TOKYO (AP) — Asian shares are mixed after a short-lived armed rebellion in Russia added to uncertainties over the war in Ukraine.
Benchmarks rose in Hong Kong, Tokyo and Seoul and fell in Shanghai and Sydney. U.S. futures rose and oil prices were little changed.
The rebellion by mercenary soldiers who briefly took over a Russian military headquarters on an ominous march toward Moscow was over. But the brief weakened President Vladimir Putin just as his forces were facing a fierce counteroffensive in Ukraine.
Yevgeny Prigozhin and his Wagner troops were some of Russia’s most effective fighters in Ukraine. Their aborted takeover of the capital also left their fate uncertain.
Japan's benchmark Nikkei 225 recouped early losses, gaining 0.2% to 32,846.24. South Korea's Kospi rose 0.5% to 2,581.83. Hong Kong's Hang Seng was up 0.1% to 18,898.51, while the Shanghai Composite, reopening after a holiday, dropped 0.7% to 3,173.37.
Australia’s S&P/ASX 200 lost 0.4% to 7,070.30
Wall Street marked its first losing week in the last six Friday. The S&P 500 fell 0.8% to 4,348.33, pulling back further from last week when it reached its highest level in more than a year. The Dow Jones Industrial Average dropped 0.6% to 33,727.43 and the Nasdaq composite sank 1% to 13,492.52.
“We have a slowing U.S. economy, a slowing global economy, all with on-going extreme inflation and high and going higher interest rate levels. There is no bullish stock market scenario here,” said Clifford Bennett, chief economist at ACY Securities.
High interest rates in the United States have already dragged manufacturing and other industries into contraction, while also helping to cause several failures in the banking system that rattled confidence.
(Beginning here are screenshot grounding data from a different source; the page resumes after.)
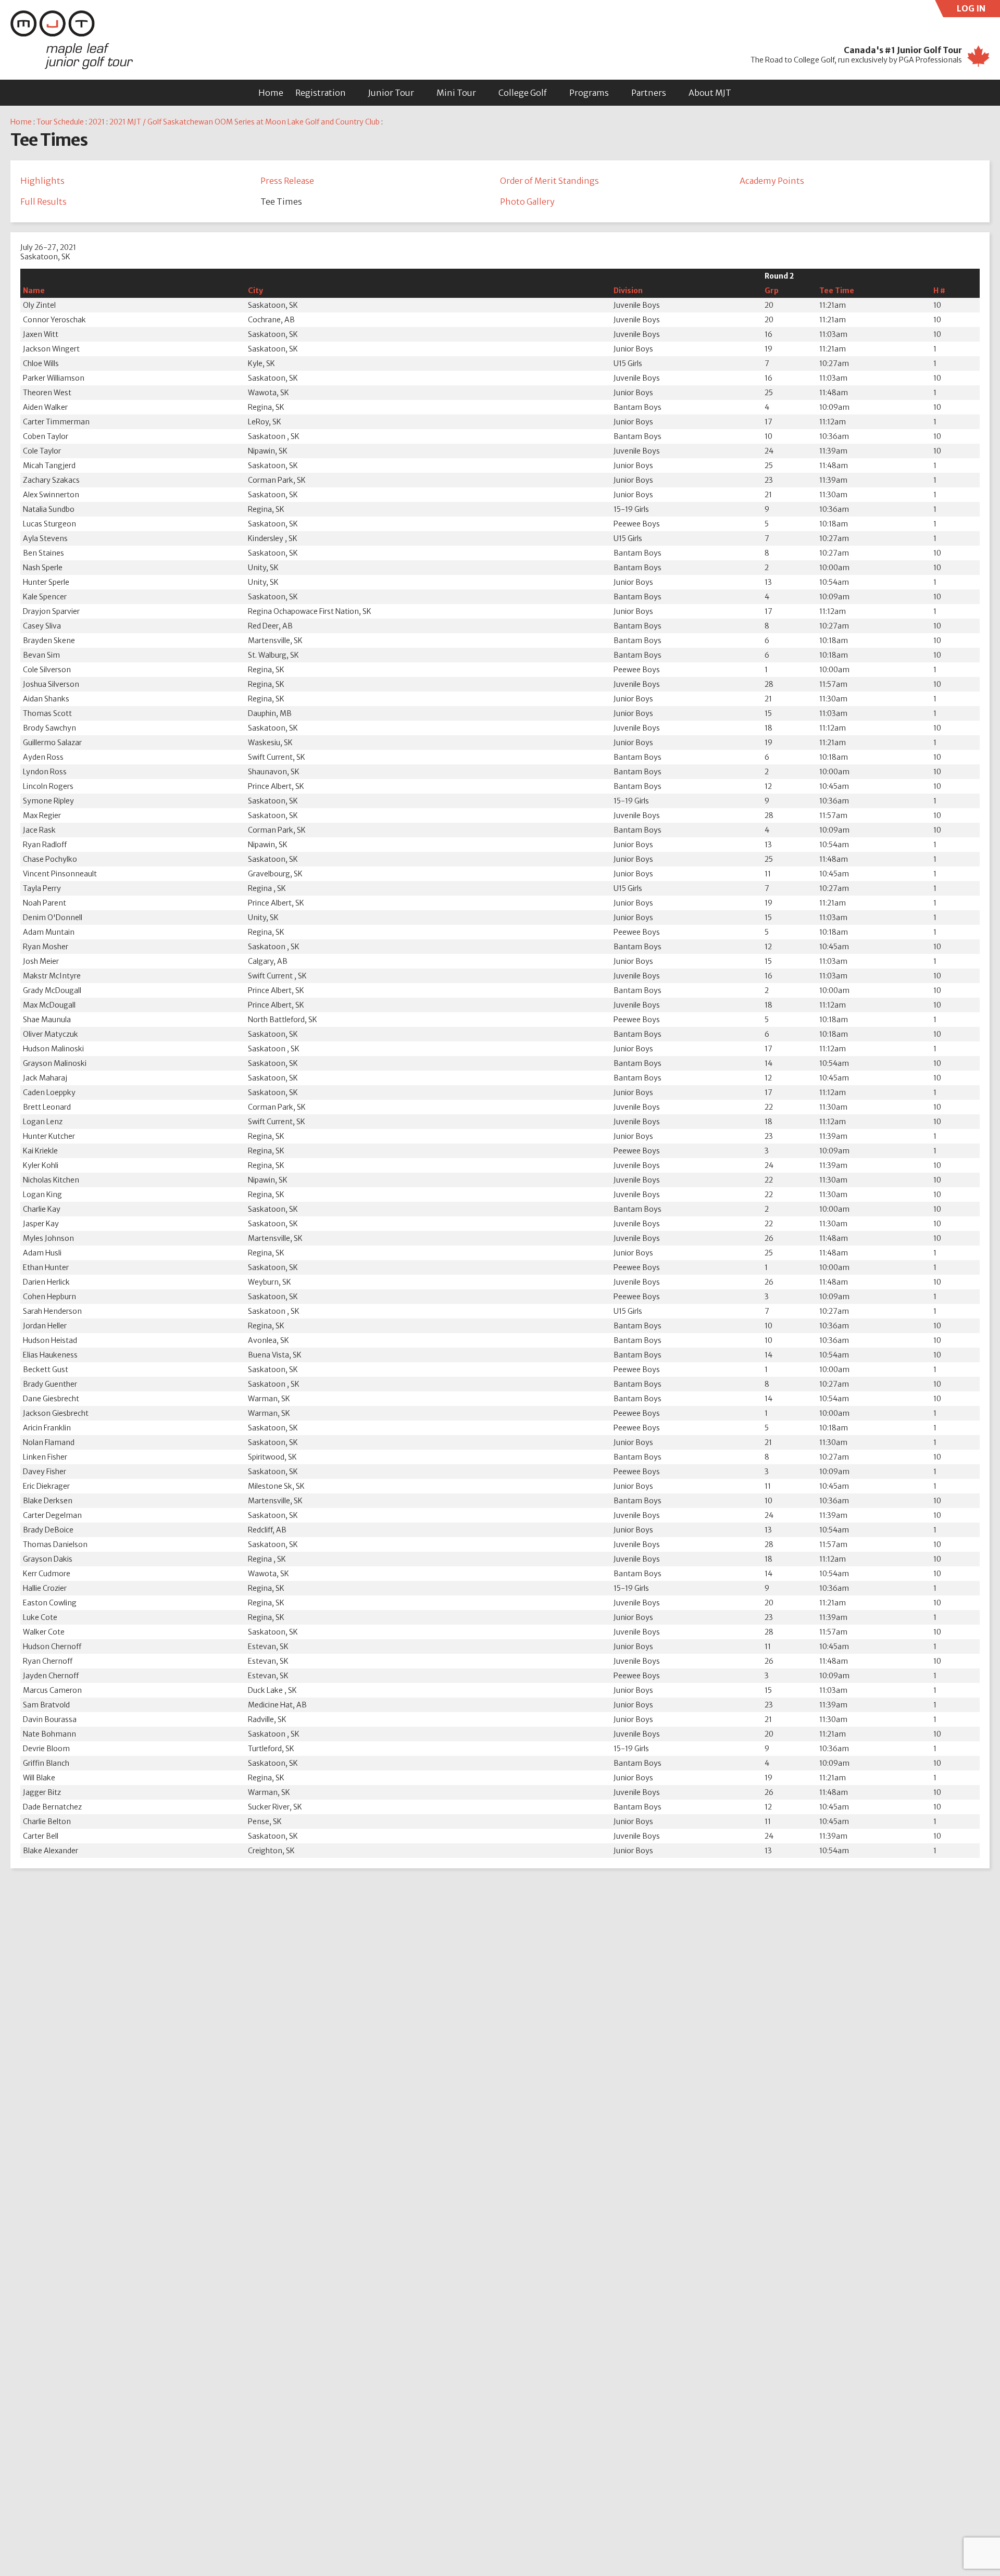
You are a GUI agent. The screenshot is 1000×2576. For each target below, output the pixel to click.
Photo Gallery (527, 201)
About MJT (710, 92)
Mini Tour (456, 92)
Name (34, 290)
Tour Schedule (60, 121)
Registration (320, 92)
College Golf (522, 92)
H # (939, 290)
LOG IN (978, 10)
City (255, 290)
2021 (97, 121)
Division (628, 290)
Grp (772, 290)
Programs (589, 92)
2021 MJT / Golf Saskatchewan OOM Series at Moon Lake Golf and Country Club (244, 121)
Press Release (287, 180)
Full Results (43, 201)
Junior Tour (391, 92)
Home (270, 92)
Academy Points (772, 180)
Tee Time (836, 290)
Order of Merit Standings (549, 180)
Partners (648, 92)
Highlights (42, 180)
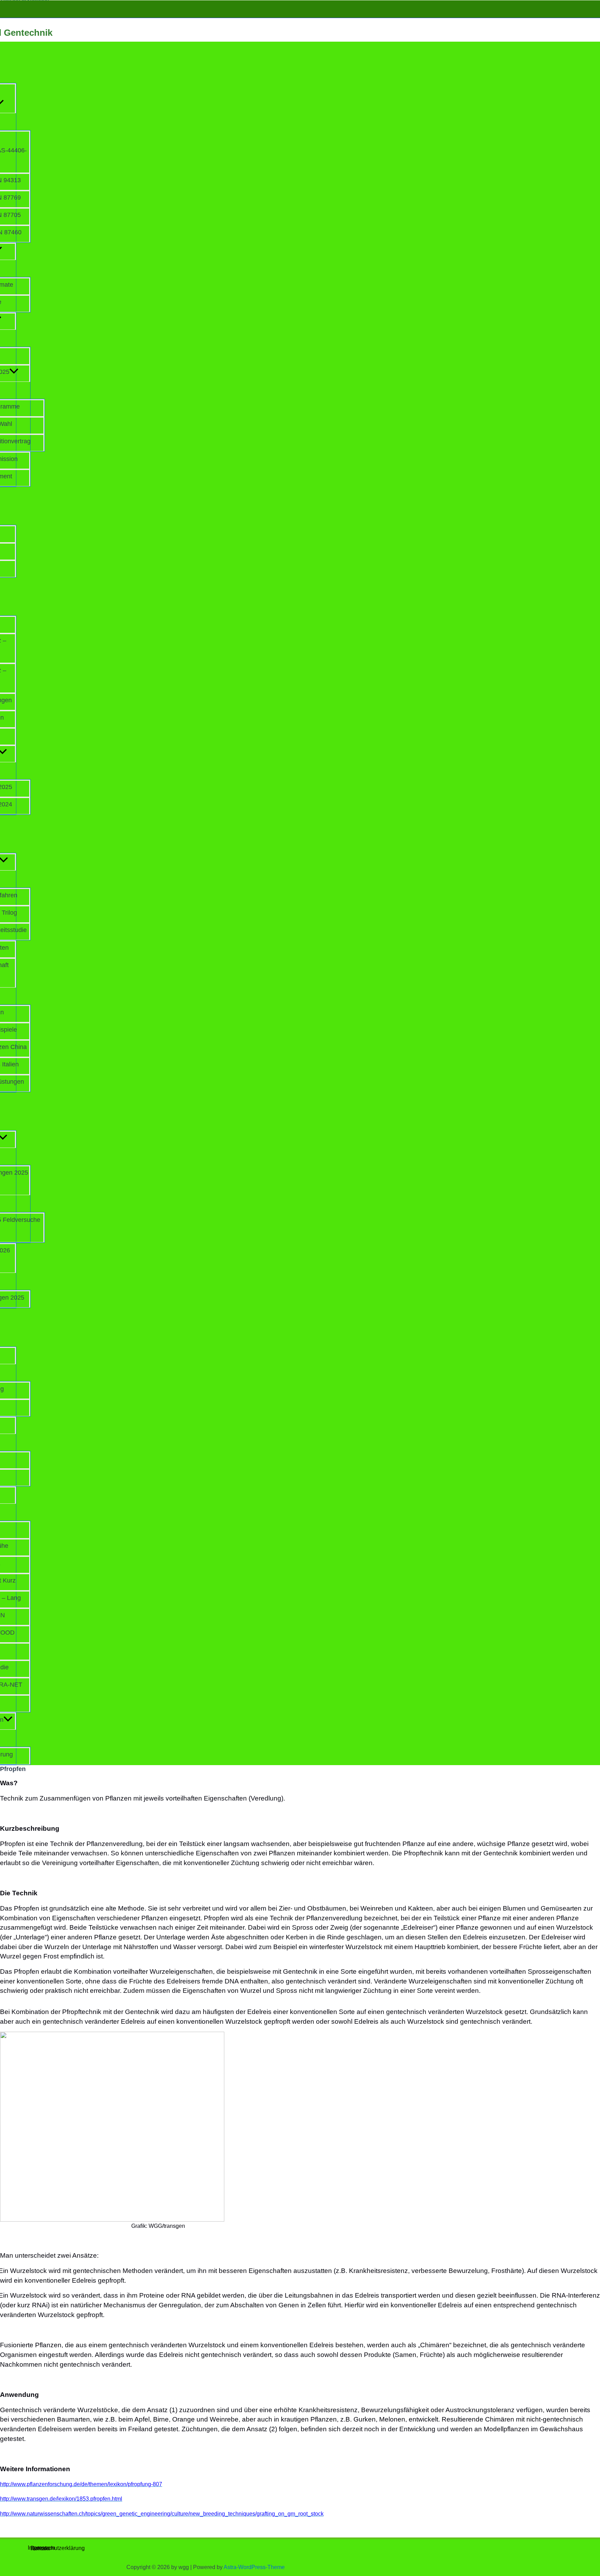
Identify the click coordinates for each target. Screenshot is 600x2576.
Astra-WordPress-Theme (254, 2567)
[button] (13, 371)
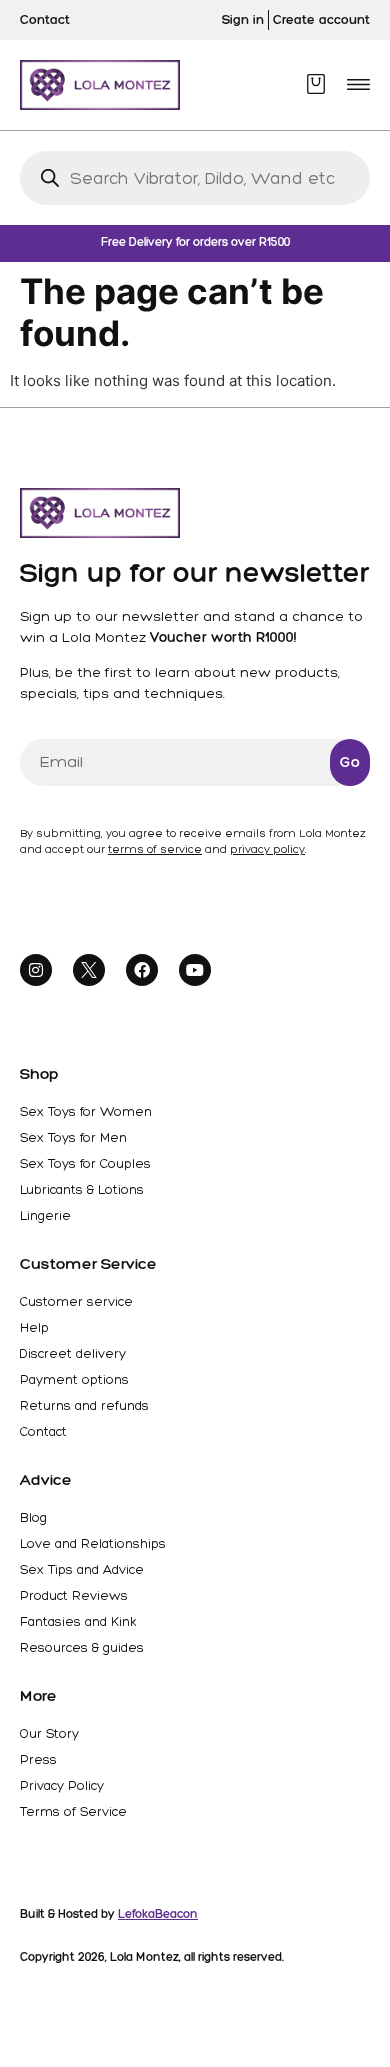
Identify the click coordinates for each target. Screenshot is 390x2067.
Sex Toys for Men (73, 1137)
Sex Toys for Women (86, 1111)
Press (38, 1759)
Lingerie (45, 1215)
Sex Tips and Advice (82, 1569)
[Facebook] (142, 970)
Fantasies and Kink (78, 1621)
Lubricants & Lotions (82, 1189)
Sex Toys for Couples (85, 1163)
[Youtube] (195, 970)
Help (34, 1327)
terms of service (155, 849)
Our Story (49, 1733)
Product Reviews (74, 1595)
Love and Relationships (93, 1543)
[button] (358, 84)
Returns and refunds (84, 1405)
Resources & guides (82, 1647)
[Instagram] (36, 970)
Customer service (76, 1301)
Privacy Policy (62, 1785)
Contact (43, 1431)
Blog (33, 1517)
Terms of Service (73, 1811)
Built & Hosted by (109, 1914)
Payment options (74, 1379)
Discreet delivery (73, 1353)
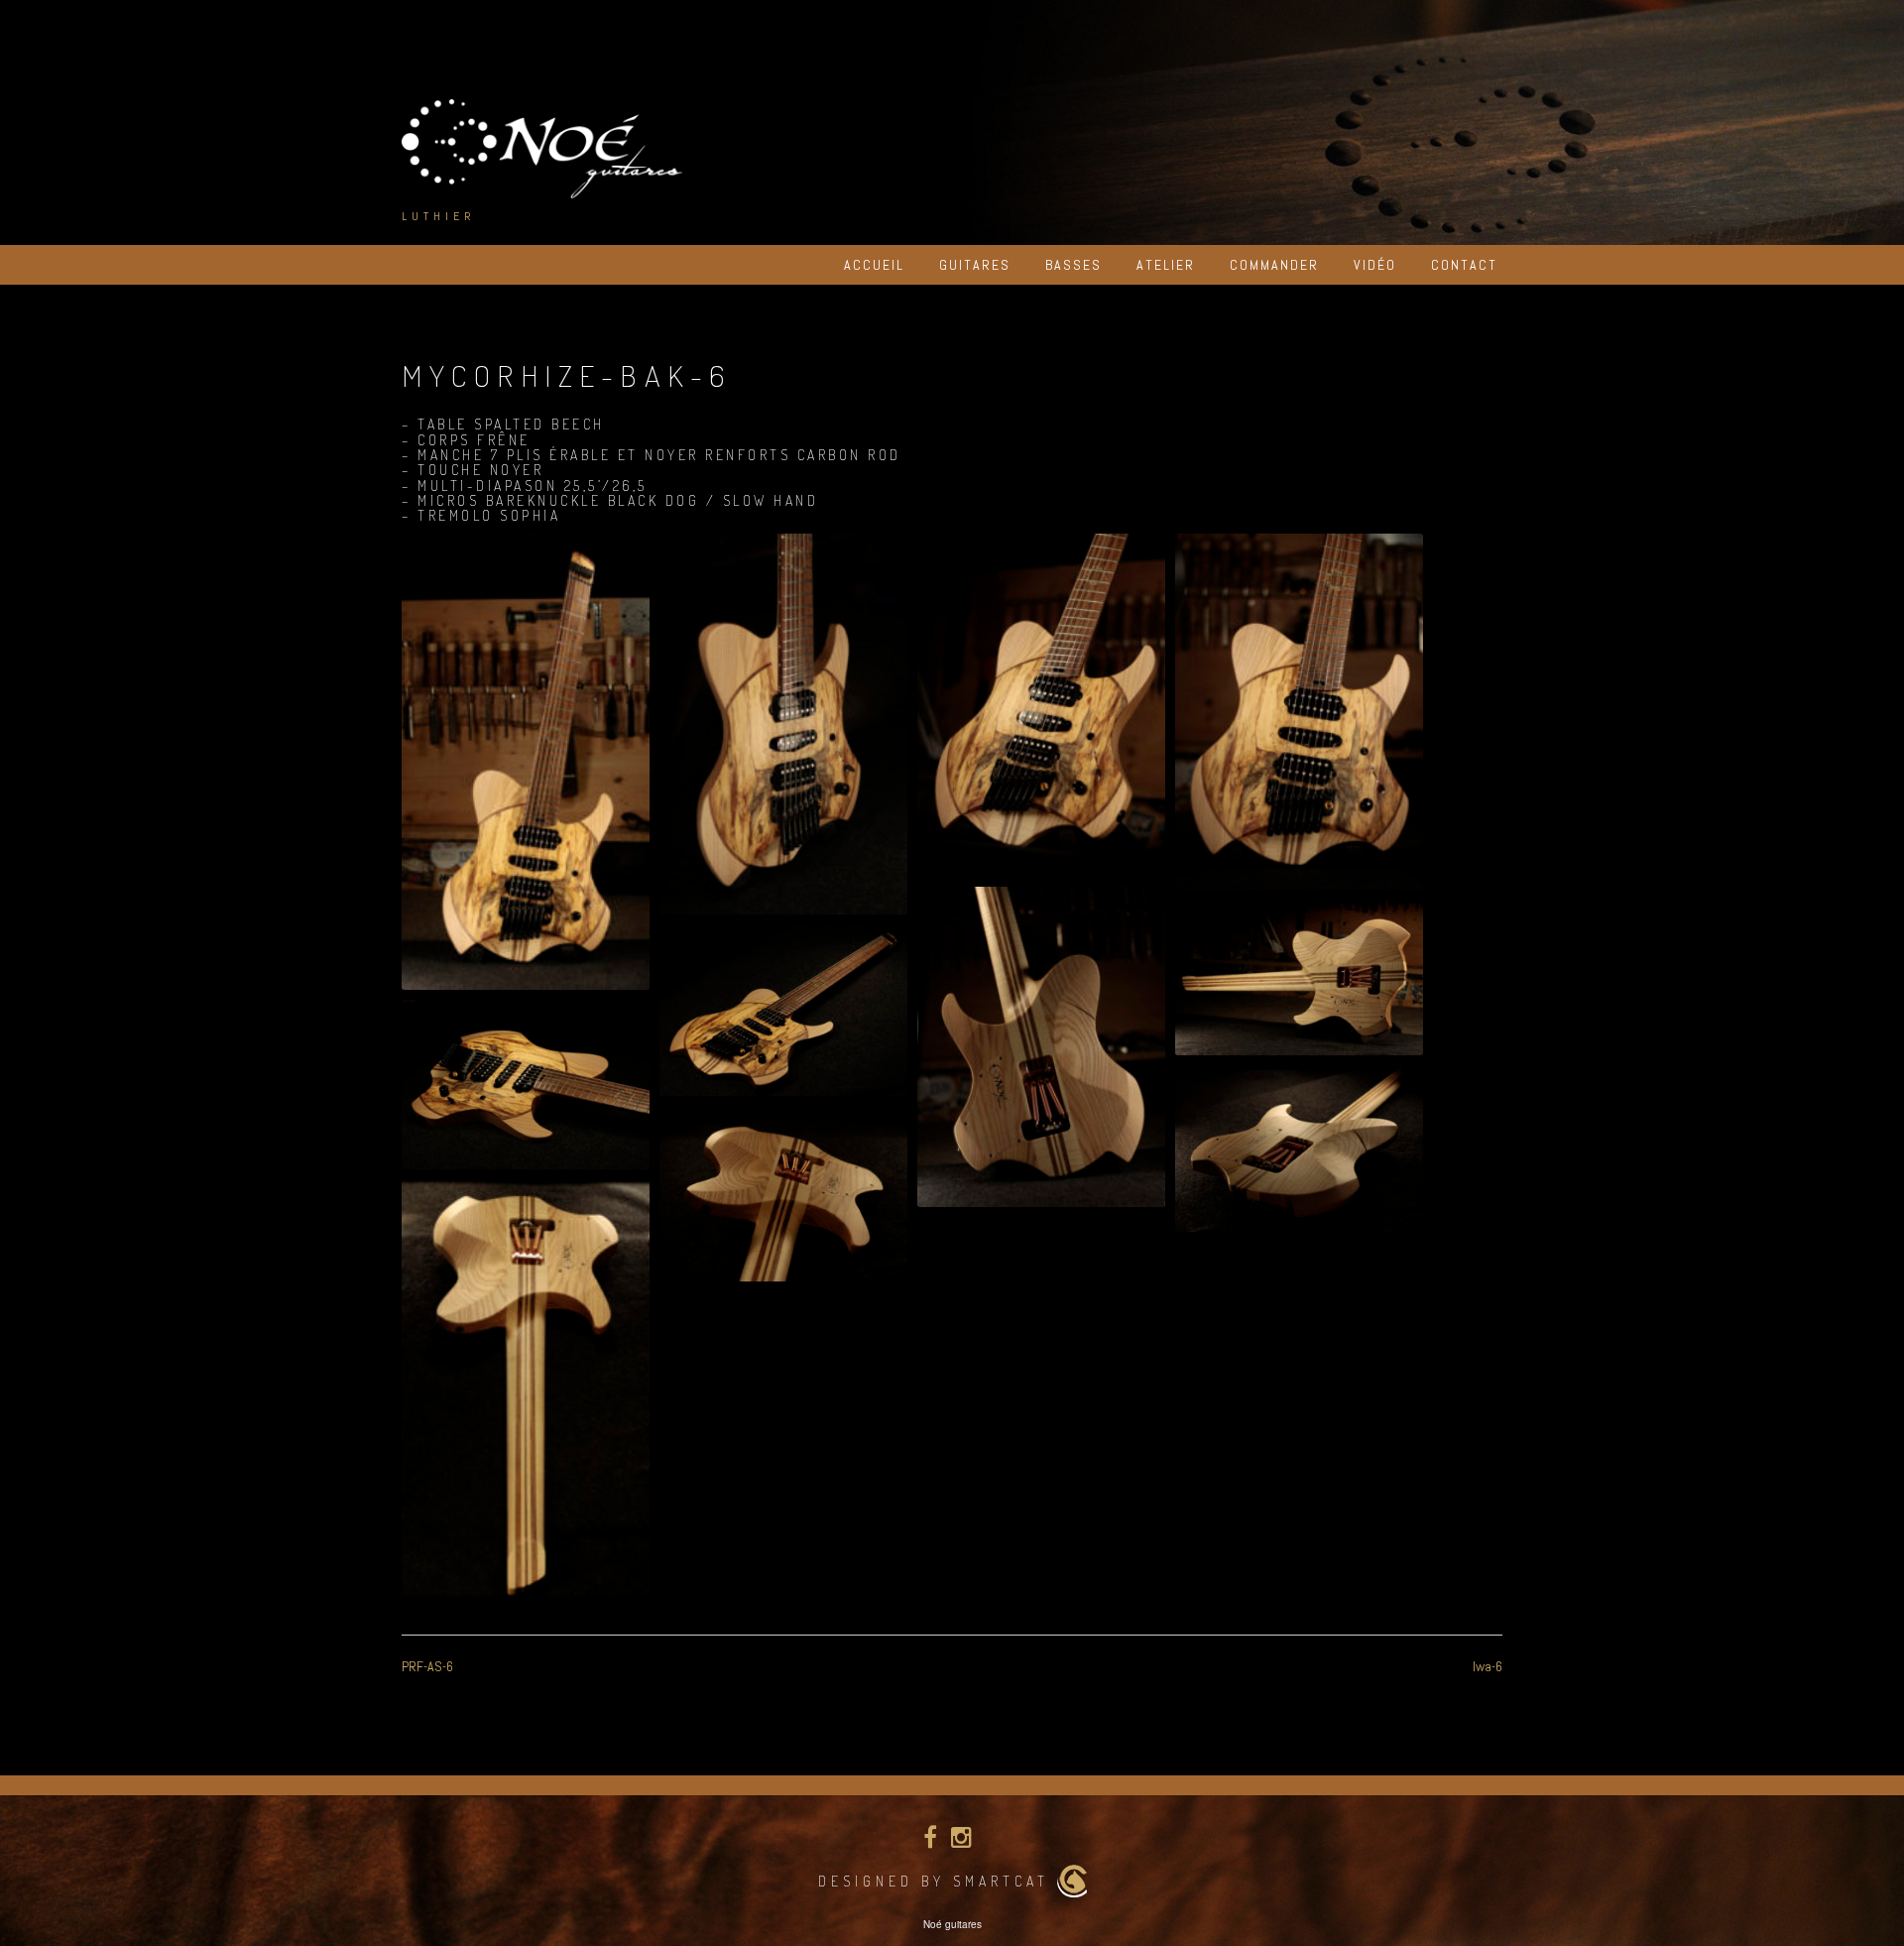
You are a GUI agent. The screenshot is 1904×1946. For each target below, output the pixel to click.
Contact (1464, 265)
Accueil (874, 265)
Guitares (975, 265)
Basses (1073, 265)
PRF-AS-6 (427, 1666)
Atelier (1165, 265)
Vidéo (1375, 265)
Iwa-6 (1487, 1666)
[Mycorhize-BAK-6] (526, 762)
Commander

Federal Reserve Chair Jerome Powell said last week that even though his central bank didn’t raise rates last week, it could still push through a couple more hikes by the end of this year.
A preliminary report last week indicated the overall U.S. economy continues to grow, even though manufacturing is shrinking and its output fell to a five-month low.
In energy trading, benchmark U.S. crude gained 2 cents to $69.18 per barrel in electronic trading on the New York Mercantile Exchange. It fell 35 cents to $69.16 Friday. Brent crude, the international standard, added 33 cents to $74.18 a barrel.
In currency trading, the U.S. dollar fell to 143.40 Japanese yen from 143.58 yen. The euro cost $1.0909, inching up from $1.0903.
In the bond market, the yield on the 10-year Treasury fell Friday to 3.73% from 3.79% late Thursday.